• SOURCE:
------------

Falling prices heat debate: Mac Mini or custom PC for $599


Computer components are currently for sale at never-before-seen prices, making it a perfect time to upgrade your storage drive or memory. At a base price of $599 for a Mac Mini, building a capable computer for graphic-intensive work or gaming is now possible. But what’s the best choice? The debate is hot as 60 experts shared their opinions with Cybernews.

Mac Minis are the undisputed champions among mini computers, combining stunning CPU performance with adequate graphic power and an unbeatable price tag of $599 for the base model. Most tech reviewers can agree to that.

However, the Mac Mini base model's main disadvantage is the lack of storage and RAM (random access memory) with no ability to upgrade. Having 8GB of random access memory (RAM) and 256GB of storage is below what’s considered the minimum for a capable work computer.

Upgrading a Mac Mini to 1TB of storage and 16GB of RAM would cost an additional $600.

In the meantime, you can find a fast 1GB M.2 SSD starting as low as $28 for a PC. For RAM, 16GB kits are available from $17 for the older DDR4 variant and $37 for the newer DDR5 type.

This decline in component prices can be attributed to a downward trend in the computer memory market, as manufacturers are forced to sell off excess stock due to decreased demand.

------------

Set down the whole article on the Mac Mini versus a custom PC, word for word.

• PROVIDED RECORDS:
------------

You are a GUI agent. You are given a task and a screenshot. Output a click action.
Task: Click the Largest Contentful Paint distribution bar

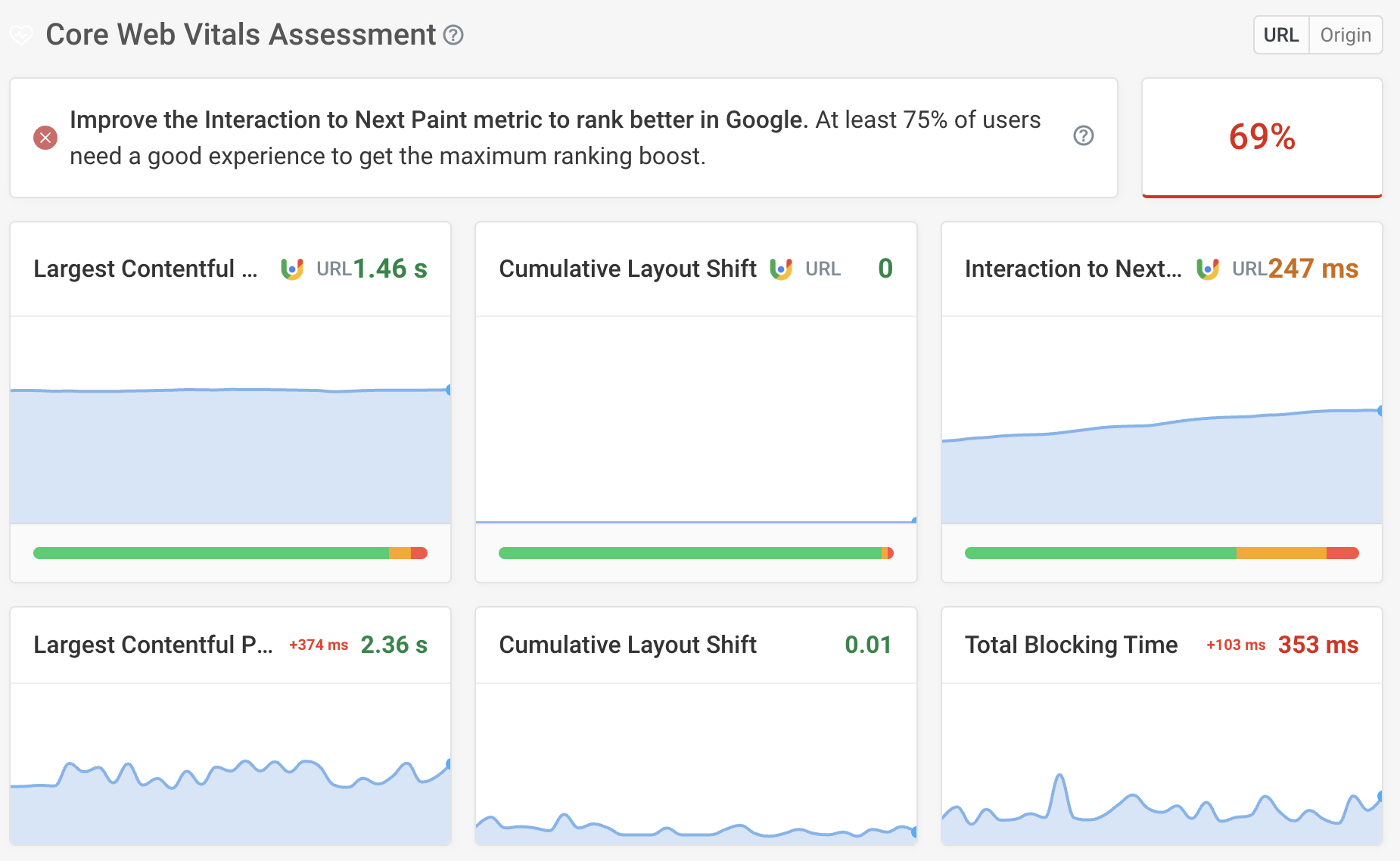point(230,553)
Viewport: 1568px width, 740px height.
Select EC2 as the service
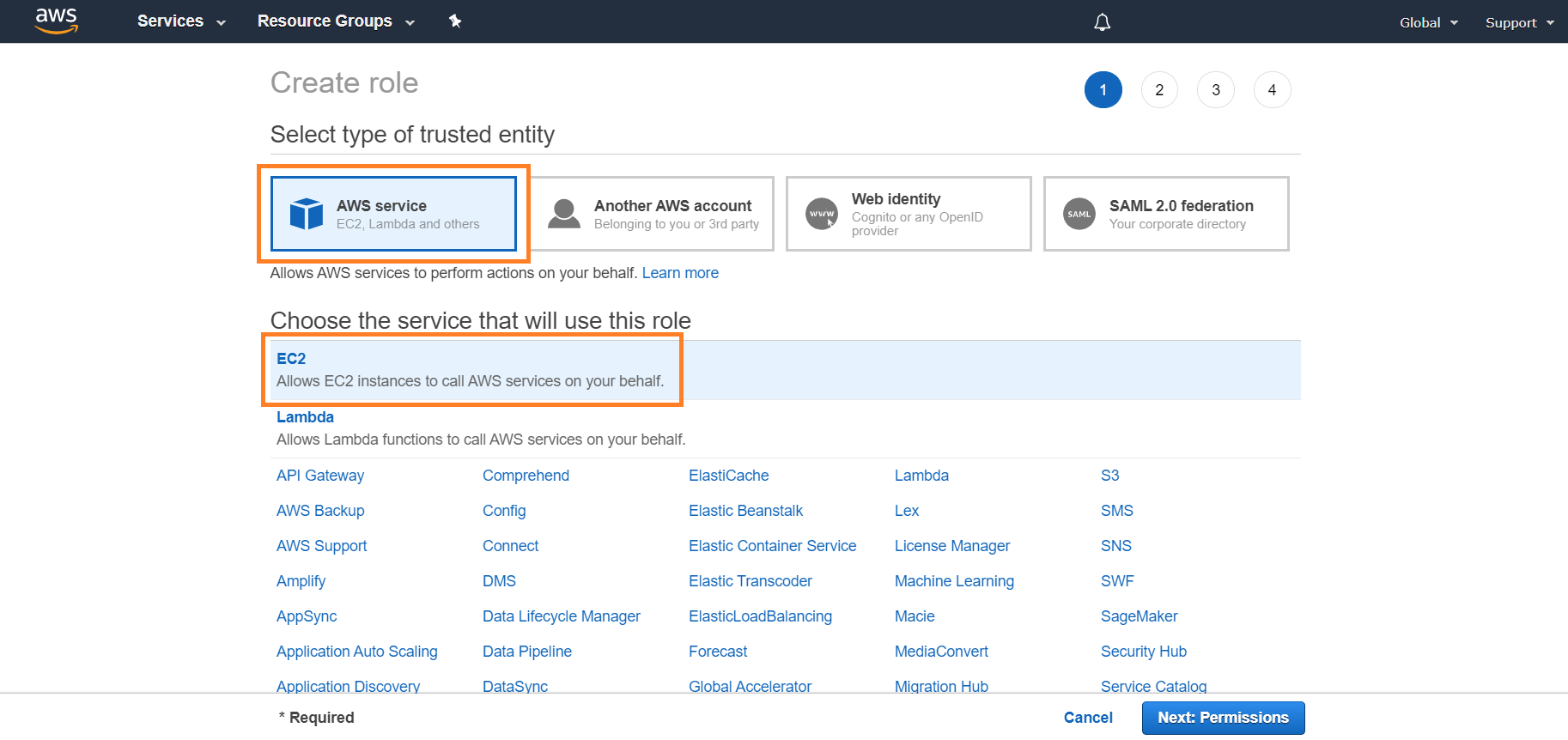pos(291,359)
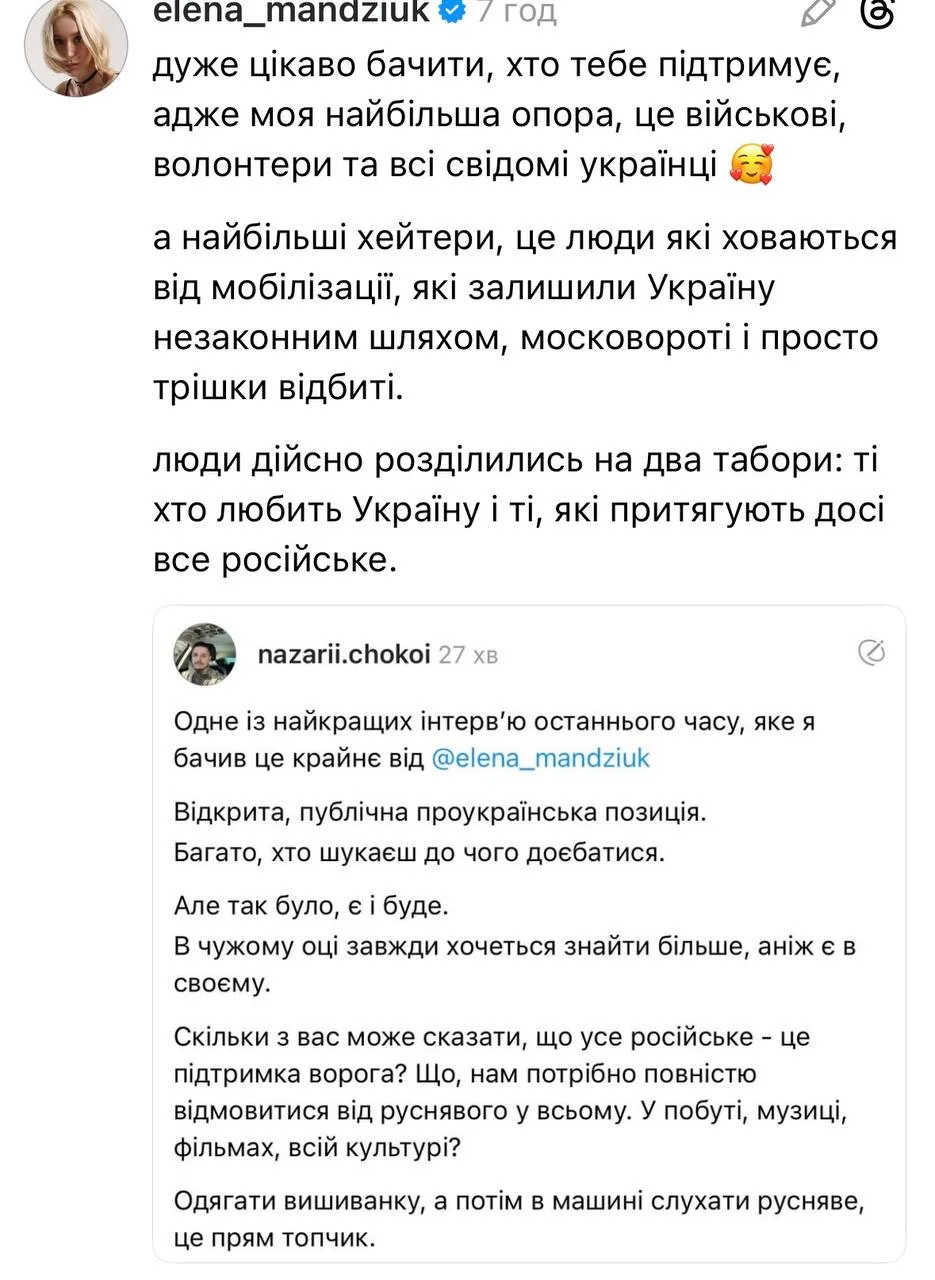Click the line "Але так було, є і буде."
This screenshot has width=935, height=1280.
[x=312, y=907]
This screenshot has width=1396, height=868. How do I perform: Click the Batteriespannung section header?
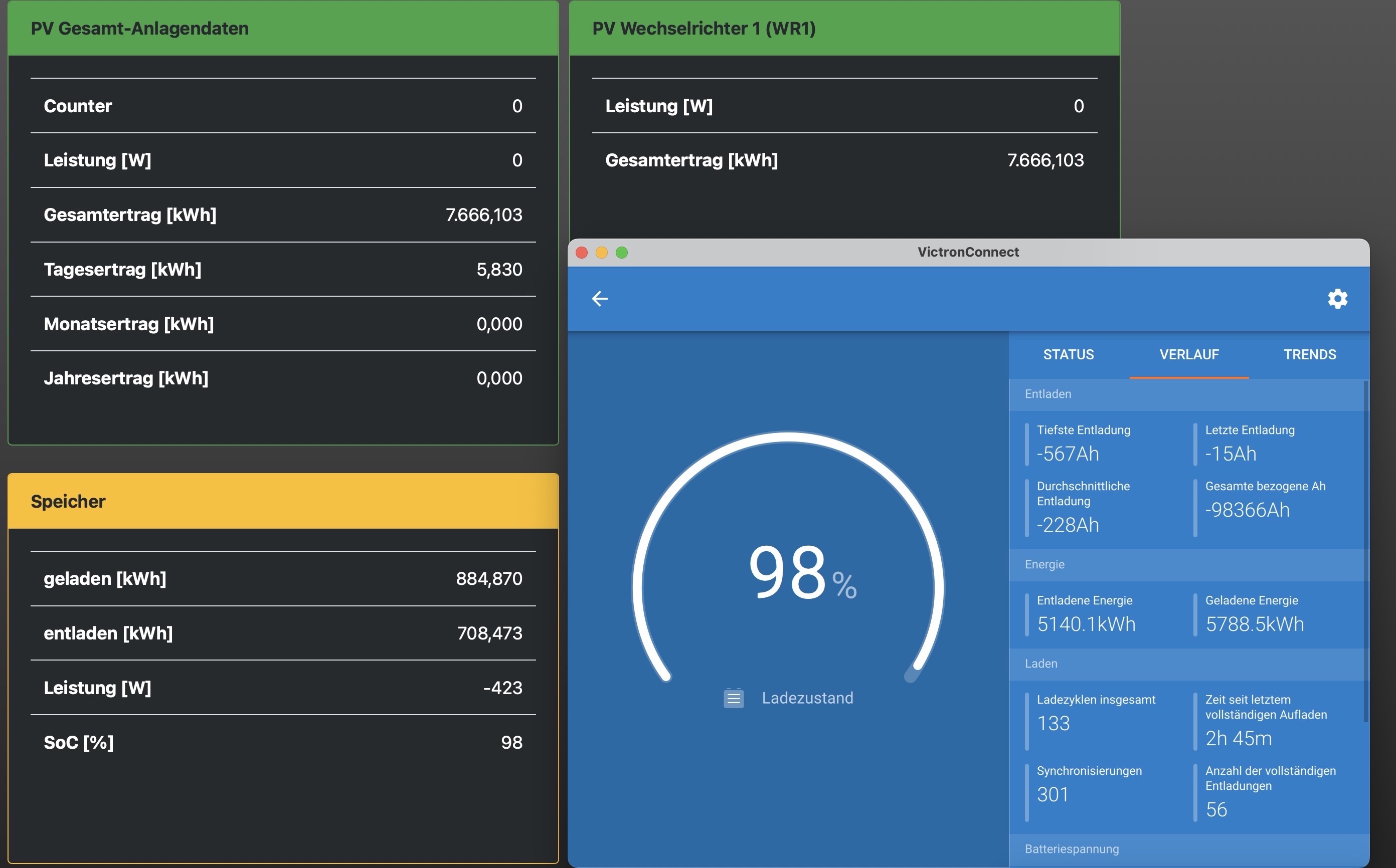coord(1072,849)
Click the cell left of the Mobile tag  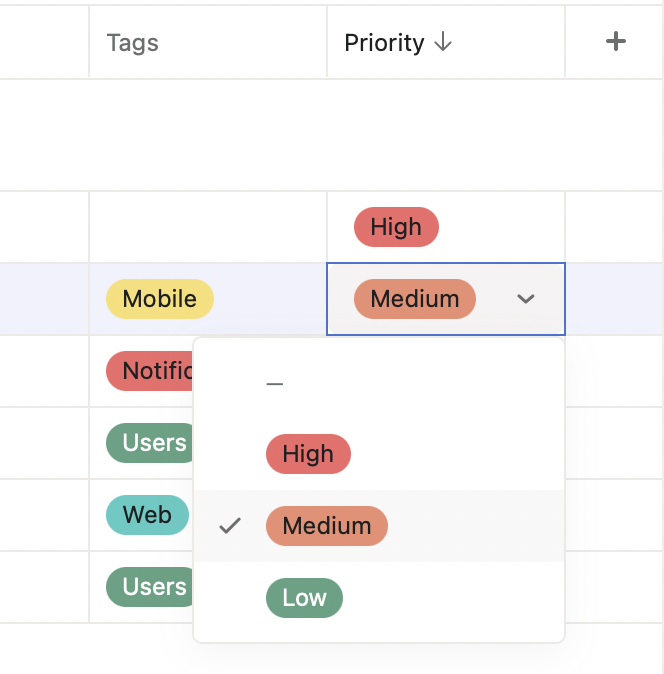pyautogui.click(x=44, y=299)
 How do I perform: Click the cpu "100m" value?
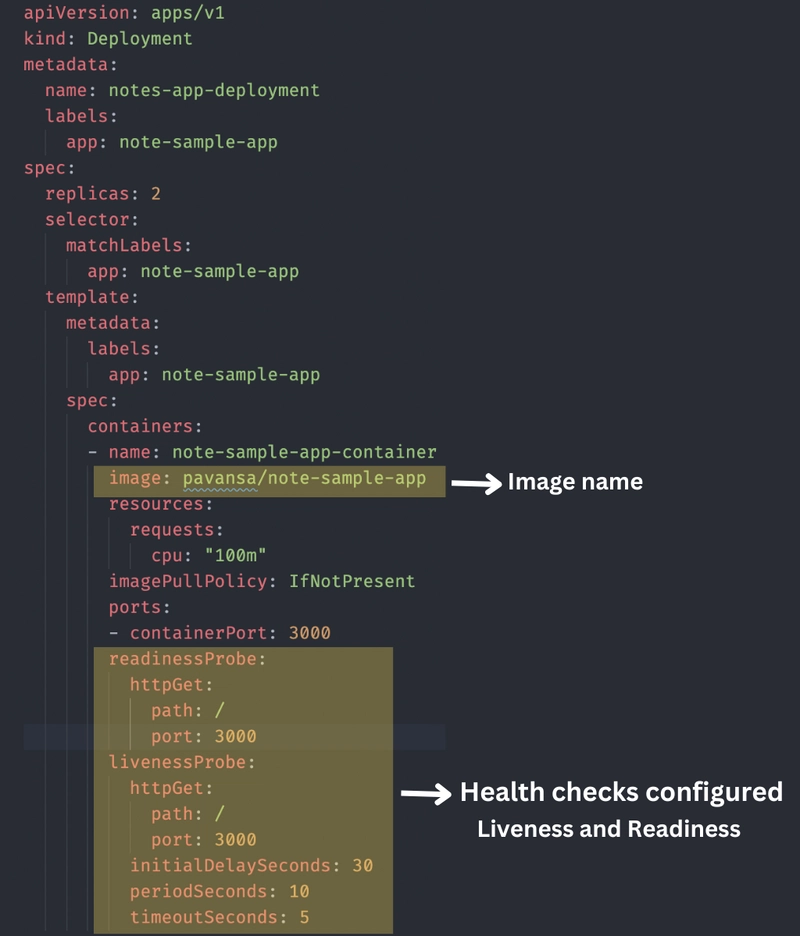(x=236, y=555)
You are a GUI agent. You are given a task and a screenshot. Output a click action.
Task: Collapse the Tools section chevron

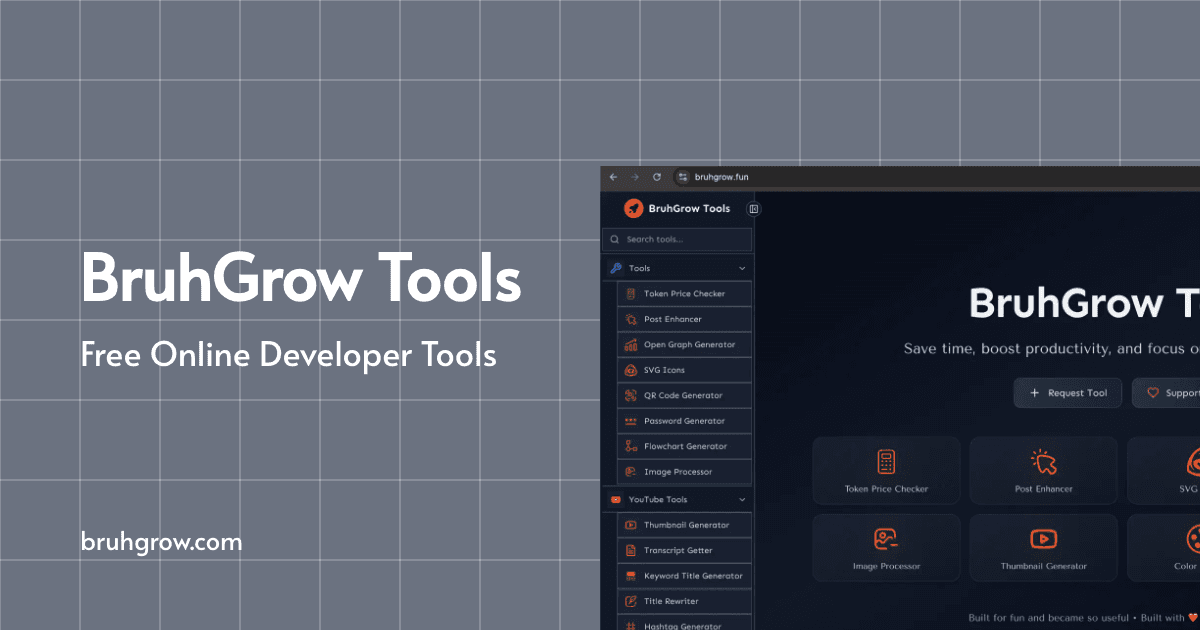(x=742, y=269)
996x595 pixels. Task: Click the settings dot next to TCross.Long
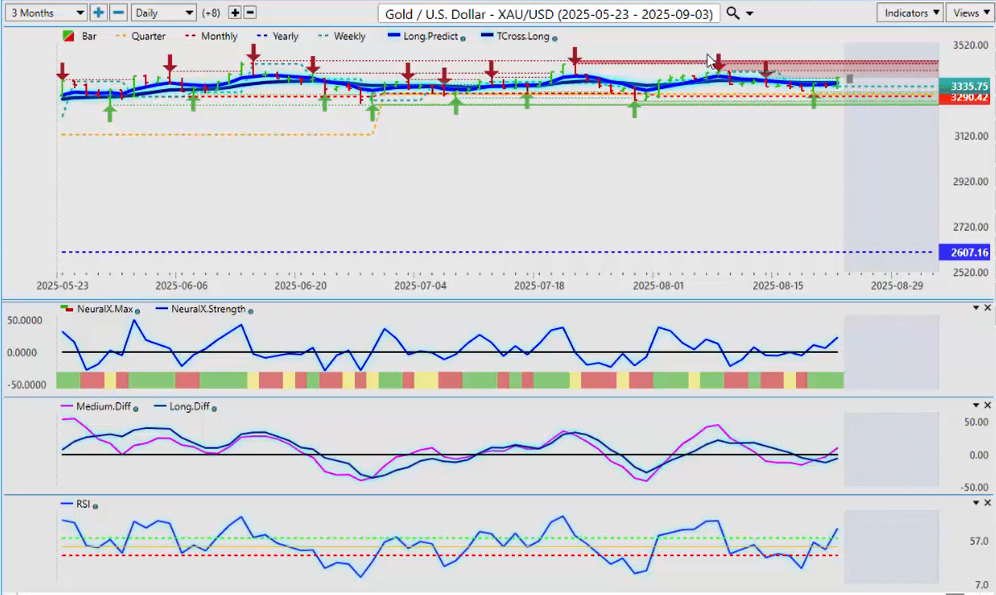click(554, 38)
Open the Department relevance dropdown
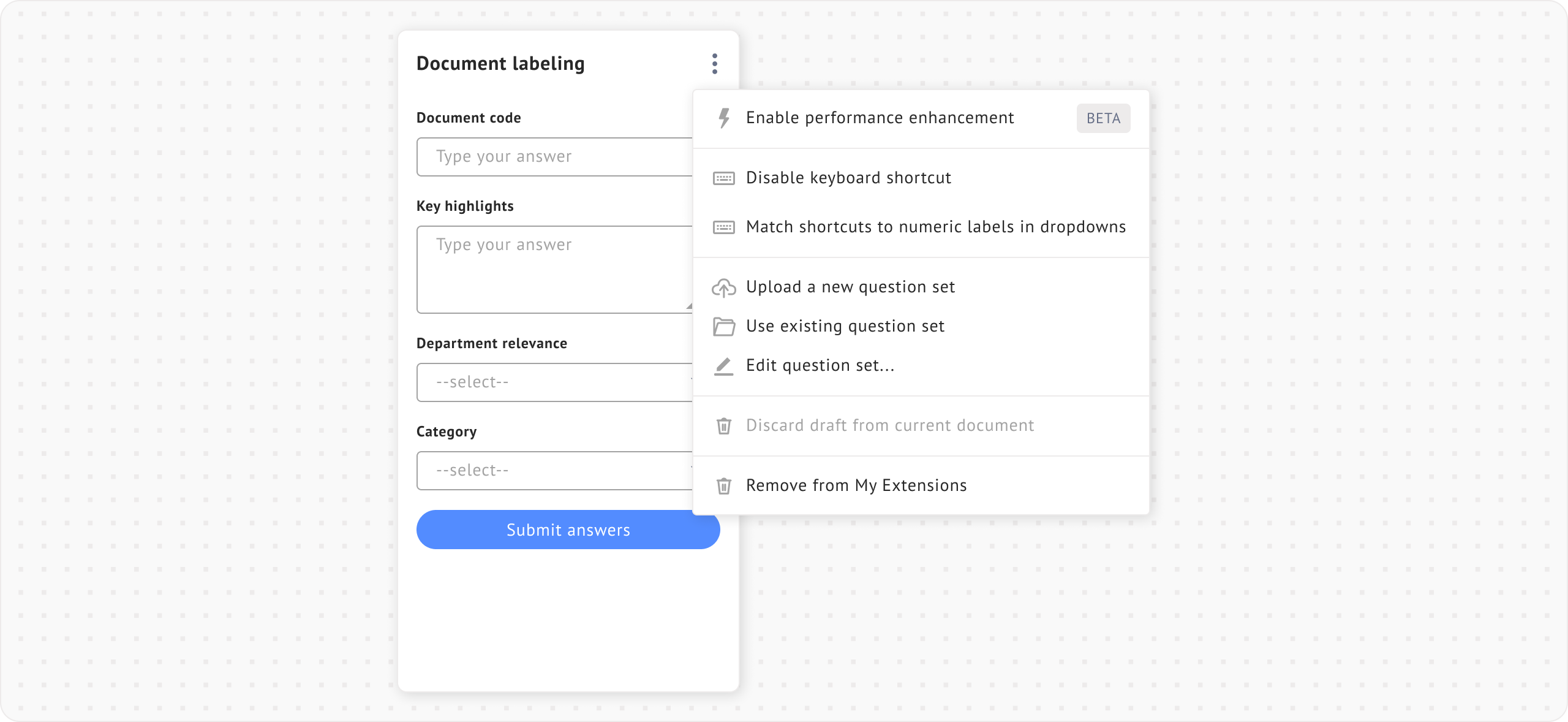Viewport: 1568px width, 722px height. coord(554,382)
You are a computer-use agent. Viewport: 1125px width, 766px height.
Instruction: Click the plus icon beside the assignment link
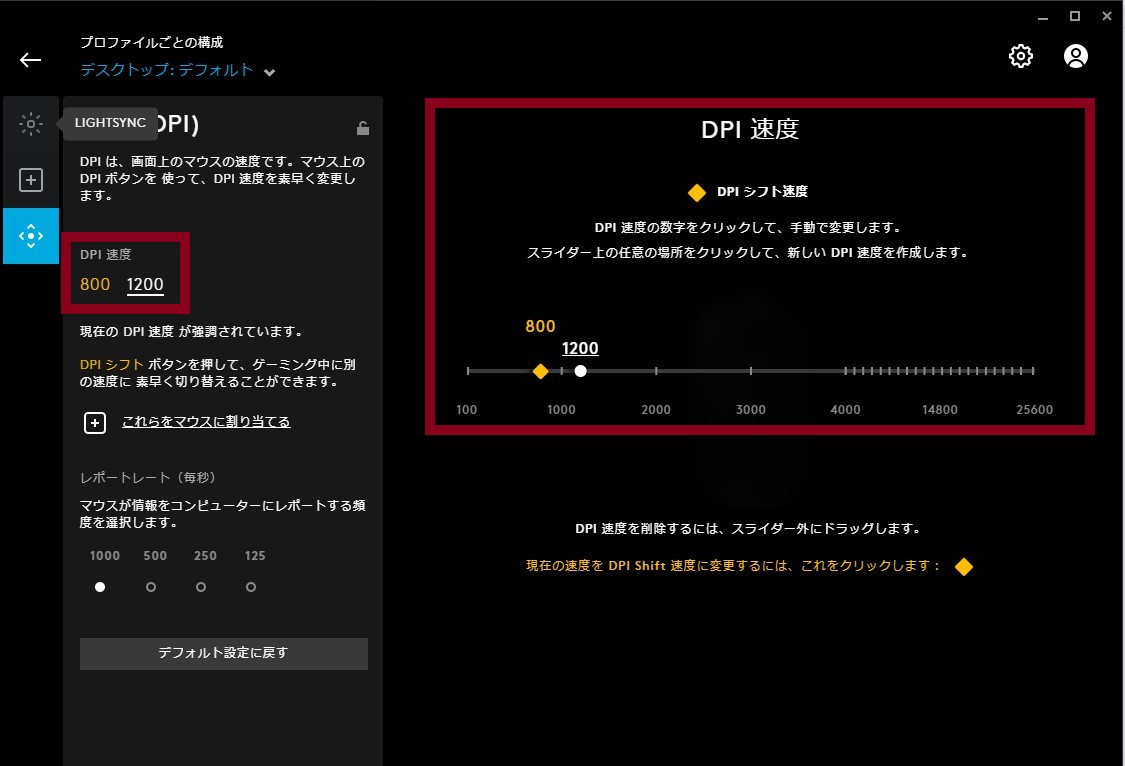(95, 422)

------------

• WRITTEN REPLY:
Falling prices heat debate: Mac Mini or custom PC for $599


Computer components are currently for sale at never-before-seen prices, making it a perfect time to upgrade your storage drive or memory. At a base price of $599 for a Mac Mini, building a capable computer for graphic-intensive work or gaming is now possible. But what’s the best choice? The debate is hot as 60 experts shared their opinions with Cybernews.

Mac Minis are the undisputed champions among mini computers, combining stunning CPU performance with adequate graphic power and an unbeatable price tag of $599 for the base model. Most tech reviewers can agree to that.

However, the Mac Mini base model's main disadvantage is the lack of storage and RAM (random access memory) with no ability to upgrade. Having 8GB of random access memory (RAM) and 256GB of storage is below what’s considered the minimum for a capable work computer.

Upgrading a Mac Mini to 1TB of storage and 16GB of RAM would cost an additional $600.

In the meantime, you can find a fast 1GB M.2 SSD starting as low as $28 for a PC. For RAM, 16GB kits are available from $17 for the older DDR4 variant and $37 for the newer DDR5 type.

This decline in component prices can be attributed to a downward trend in the computer memory market, as manufacturers are forced to sell off excess stock due to decreased demand.